Here Friends make the case that prison abolition is a world building project connected to other great social and economic justice struggles of our time. We are encouraged to both generate our own alternatives to prisons, to make abolition a reality, and to support others engaged in this work. We are also reminded that the root of what we understand to be crime is injustice, and that injustice may be perpetuated in our own lives and ways of being.

“Prison abolition is both a process and a long-term goal. In the interim, there is a great need for Friends to reach out to and to support all those affected: guards, prisoners, victims, and families.” 

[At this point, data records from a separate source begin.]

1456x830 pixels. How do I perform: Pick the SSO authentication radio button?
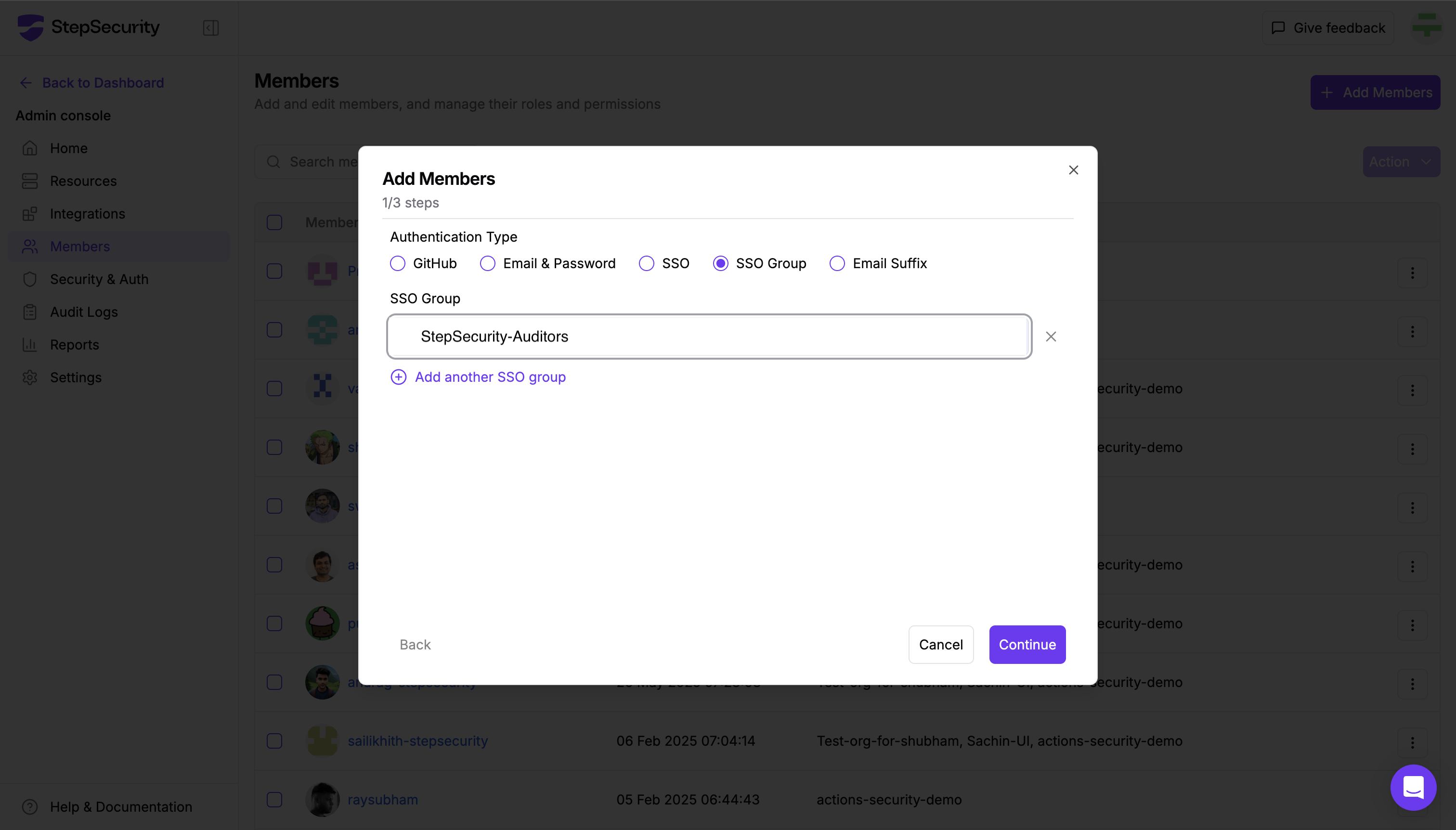[646, 263]
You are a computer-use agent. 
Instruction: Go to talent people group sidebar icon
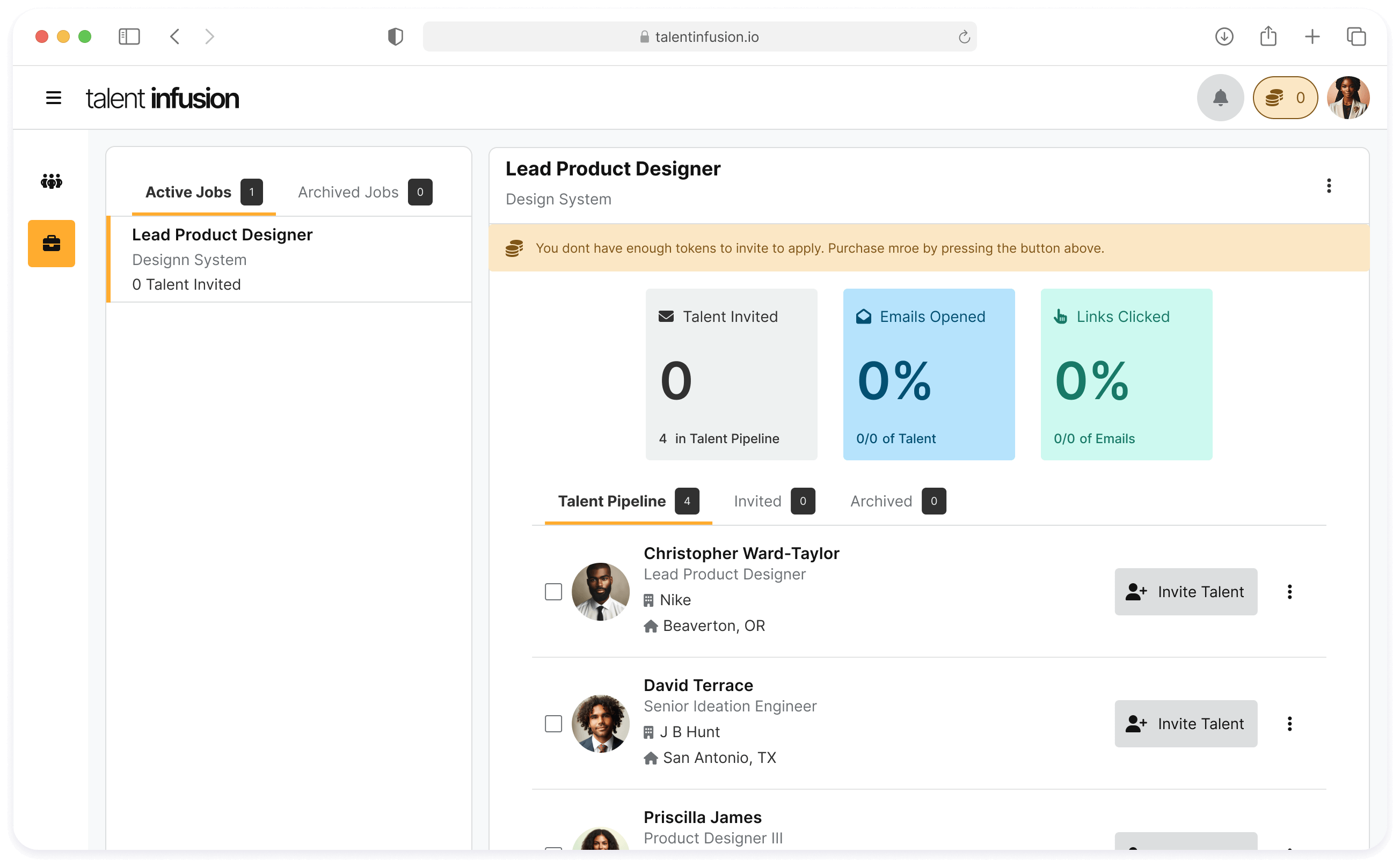tap(52, 182)
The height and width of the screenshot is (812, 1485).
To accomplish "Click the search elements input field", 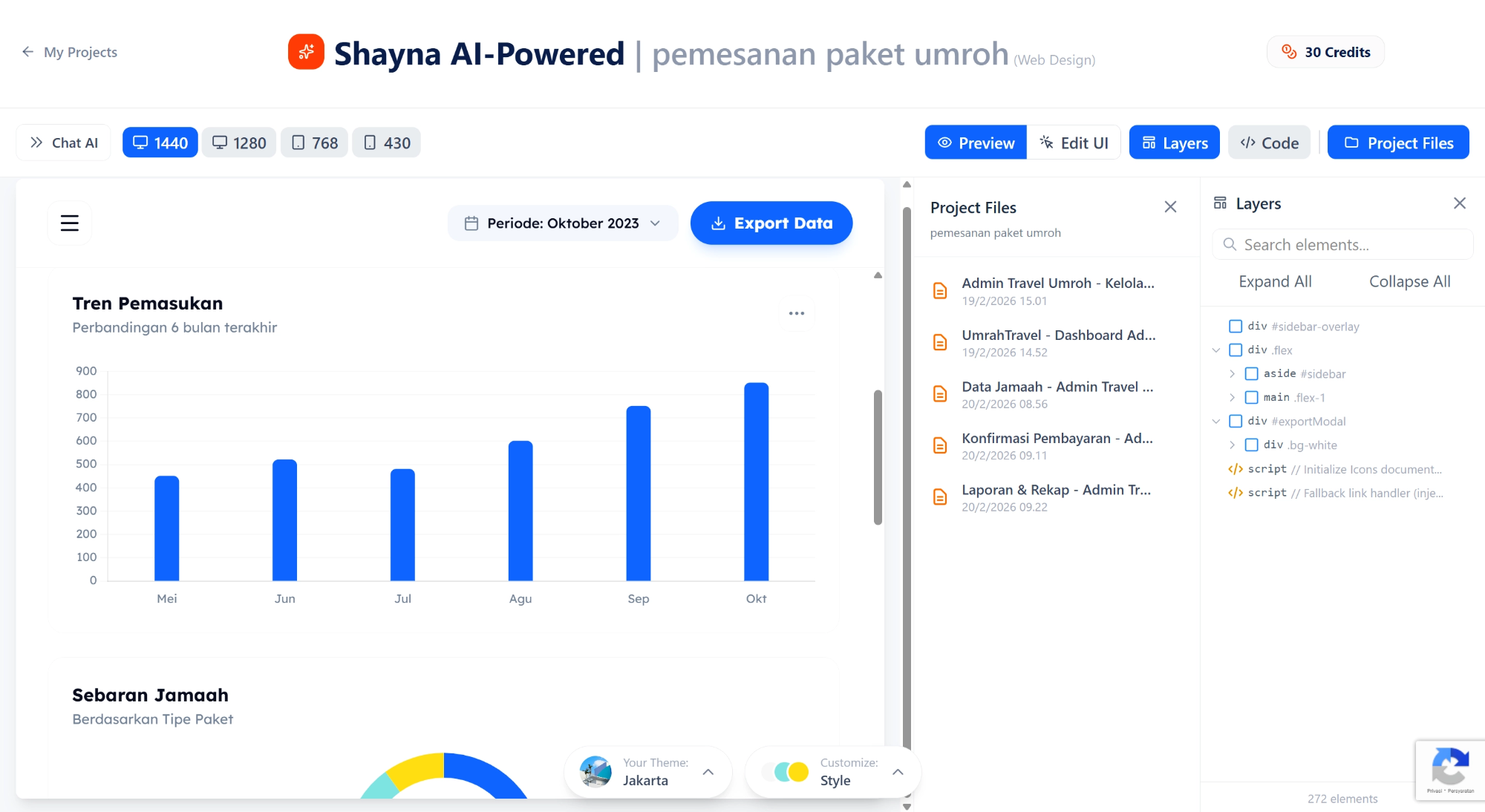I will pyautogui.click(x=1342, y=244).
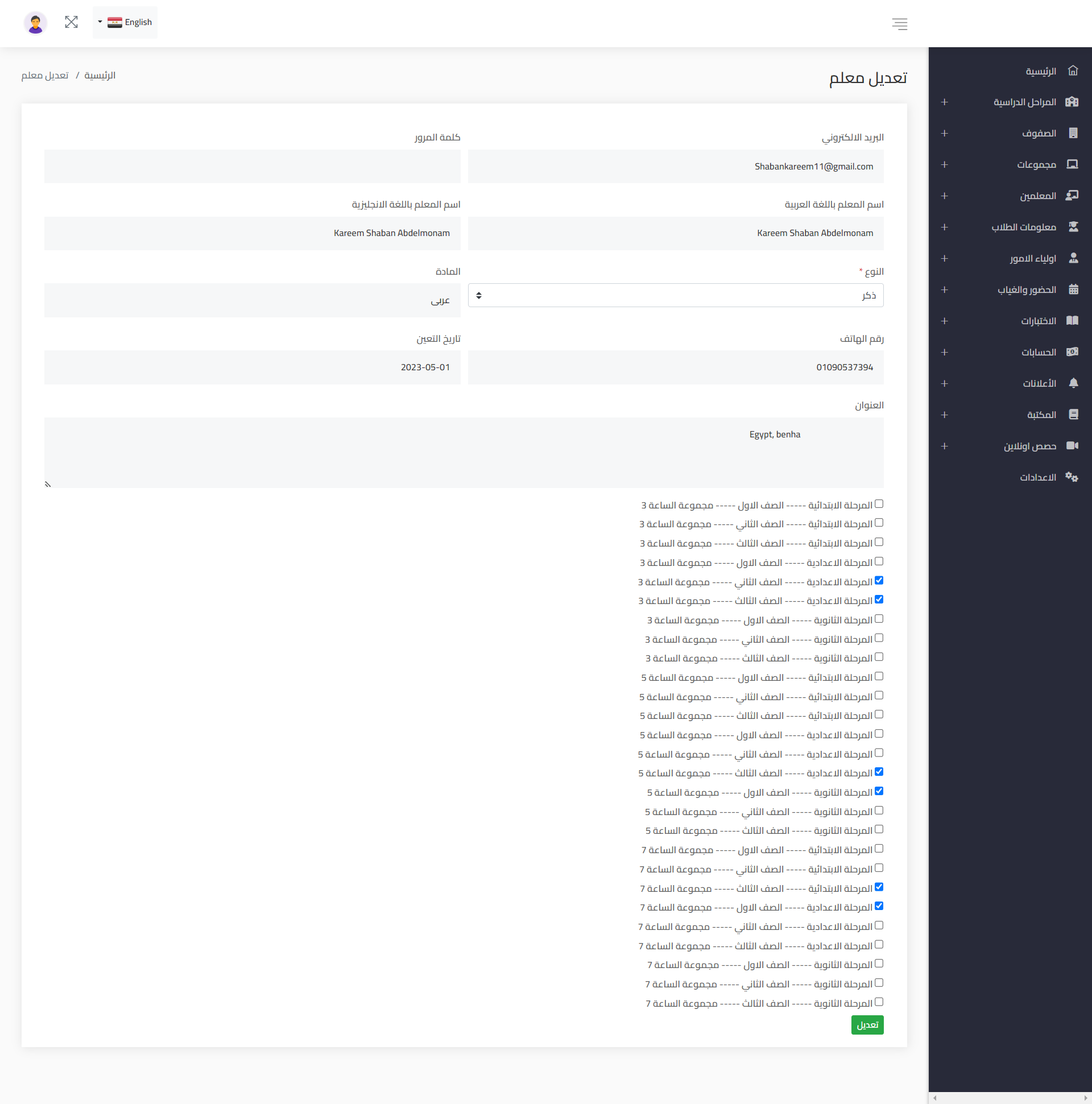Click the calendar icon for الحضور والغياب
1092x1104 pixels.
(x=1073, y=290)

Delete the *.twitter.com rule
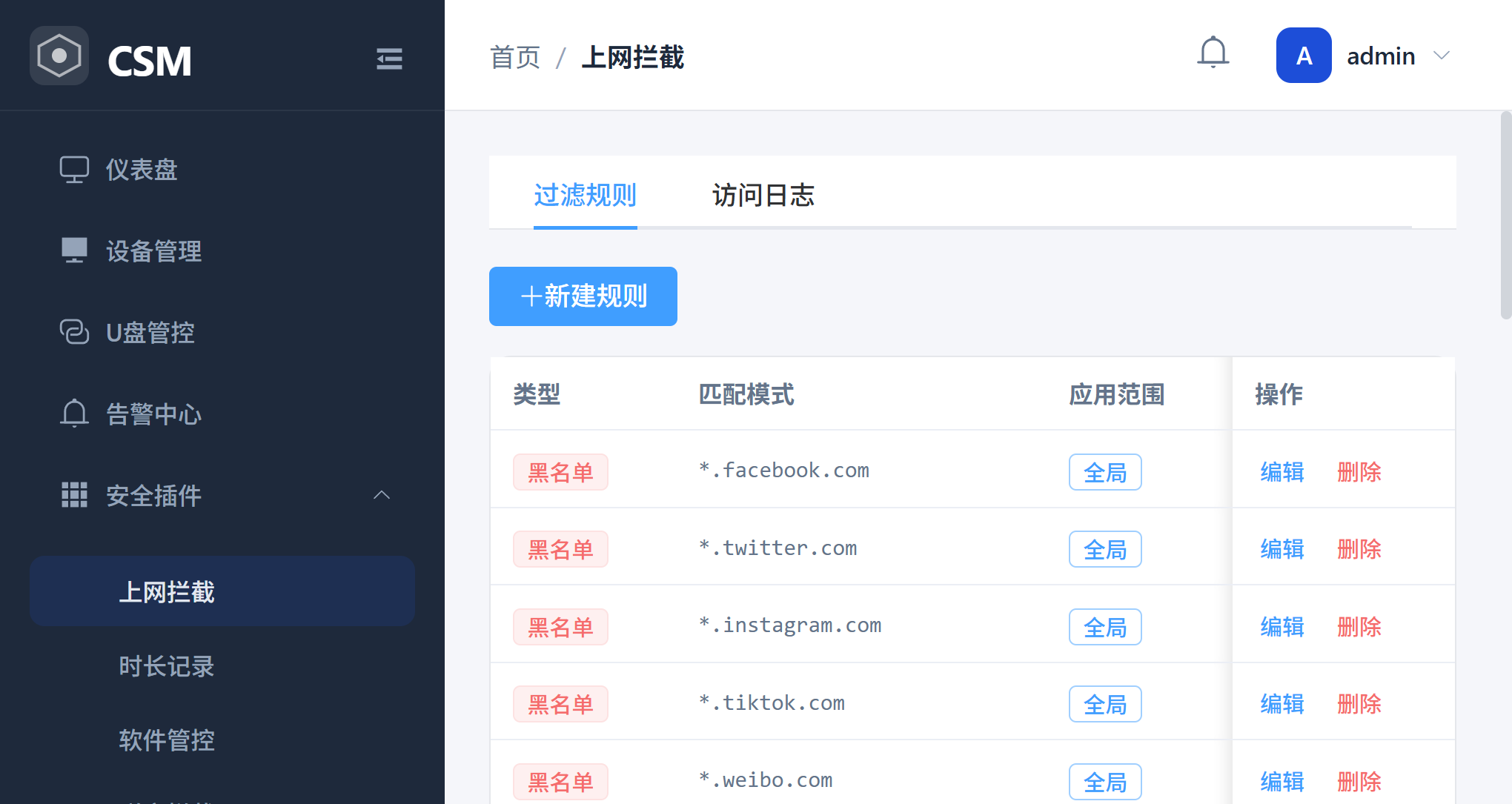click(x=1359, y=549)
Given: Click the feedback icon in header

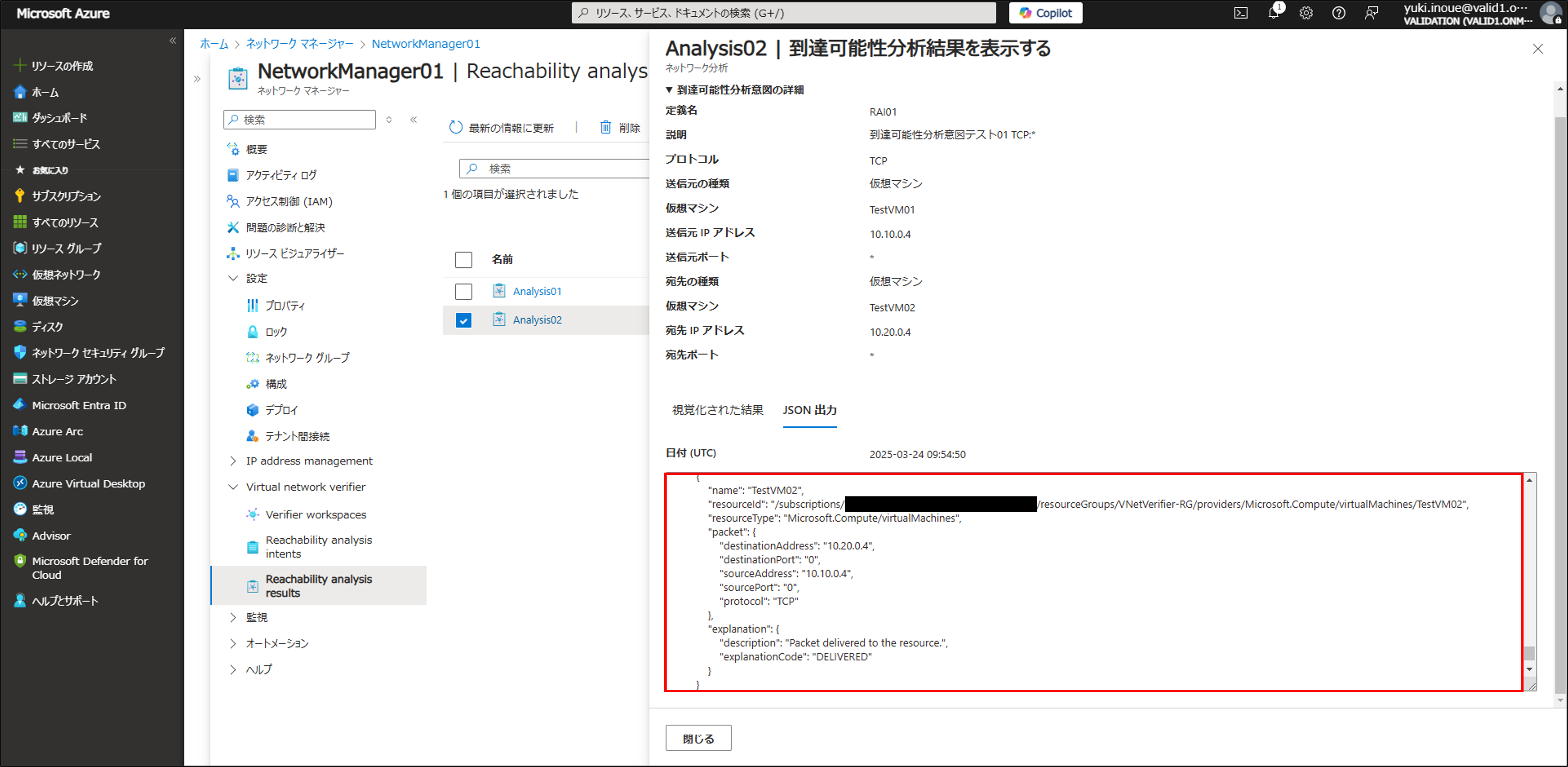Looking at the screenshot, I should [1371, 13].
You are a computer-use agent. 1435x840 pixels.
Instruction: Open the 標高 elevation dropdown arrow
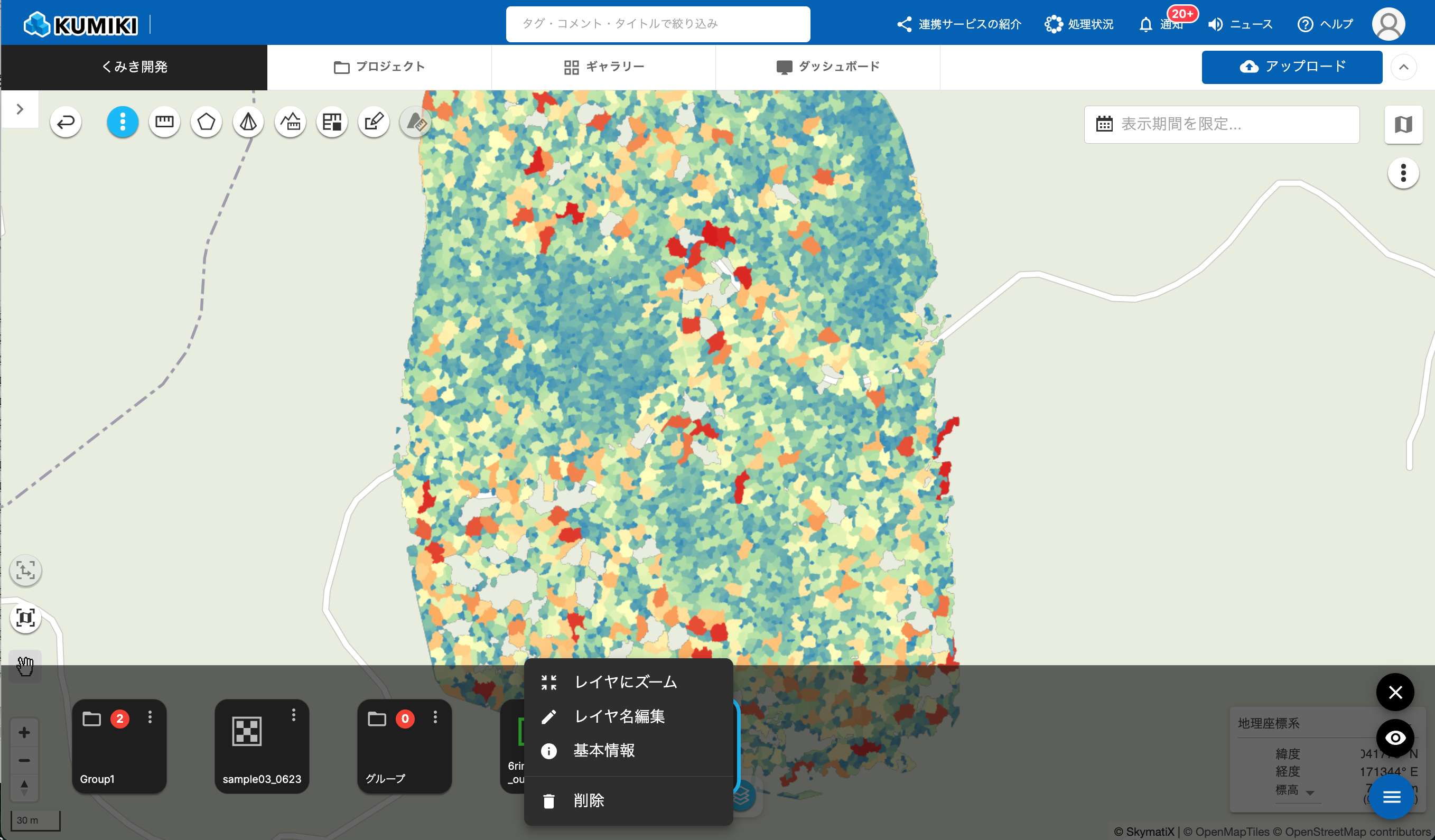pyautogui.click(x=1310, y=792)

Abolition is not just a theory, it also consists of concrete actions we must take every day. I hear echoes in this of George Fox’s assertion that Christianity is “not a notion but a way.” Abolition is more than a political movement, it is a process of community healing and personal reconciliation.

“We recognize a need for restraint of those few who are exhibiting dangerous behaviour. The kind of restraint used and the help offered during this time must reflect our concern for that of God in every person.”

What seems like an afterthought or concession—that we will still need to use restraint on some people—turns out to be the most radical statement of the minute.

Our concern for that of God in everyone means absolutely everyone, even those who Friend Ruth Morris called “the dangerous few”, who she guessed made up 1 or 2 percent of prison populations. As she later put it, “persons who have committed a series of dangerous, violent acts need to be protected from their own impulses as much as we need to be protected from them. Such a separation must be in an environment completely different from our prisons, which are incubators of violence.”

Building this environment will depend on the structures of support and care we create in our communities and the accountability we build into our relationships with one another.

There is so much more wisdom and inspiration to be found in our Prison Abolition minute than I have space for here. I encourage readers to spend some time with the text) and to be open to what it may have to say to faith communities today.

If the minute shows us a progression from building prisons to reforming them and then working for their abolition, what might be next?

I personally find direction in the work of many social movements for racial and economic justice, including Justice 4 Black Lives Winnipeg. This group has sought to get the significant funding that currently goes to policing in the city shifted to investments in communities, seeing the abolition of police as the best path to the abolition of prisons and the establishment of true reconciliation and peace. Finding and supporting these expressions of abolition may connect you to those communities most affected by the criminal justice system.

I’m grateful that 40 years after it was approved, CYM minute 1981.08.93 abides in the work of the Canadian Friends Service Committee, and continues to provide me with one answer to the query, “What do you believe?”

 

John Samson Fellows is a cultural worker, activist, educator and abolitionist from Winnipeg, Treaty One Territory. He currently teaches creative writing at Stony Mountain Institution though the University of Winnipeg’s Walls to Bridges program.